### Goal of the exercise
Rewrite the entries from the line with "This screenshot has" up to and including the line with "click(x=541, y=34)", changing "Play button" to "Pause button" and leaving everything else as it is.

### Task input

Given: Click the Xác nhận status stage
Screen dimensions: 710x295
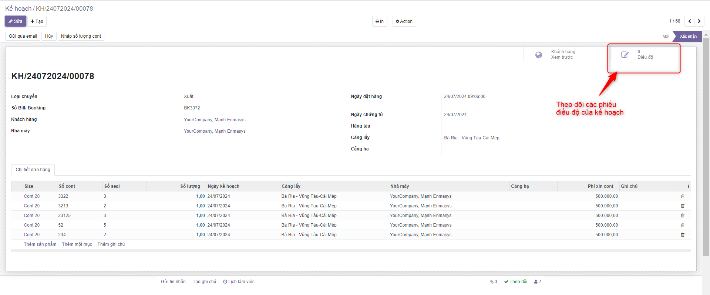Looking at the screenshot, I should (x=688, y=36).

==

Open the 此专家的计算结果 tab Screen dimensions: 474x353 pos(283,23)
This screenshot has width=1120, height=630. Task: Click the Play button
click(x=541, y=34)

### Expected output
This screenshot has width=1120, height=630. Task: Click the Pause button
click(x=541, y=34)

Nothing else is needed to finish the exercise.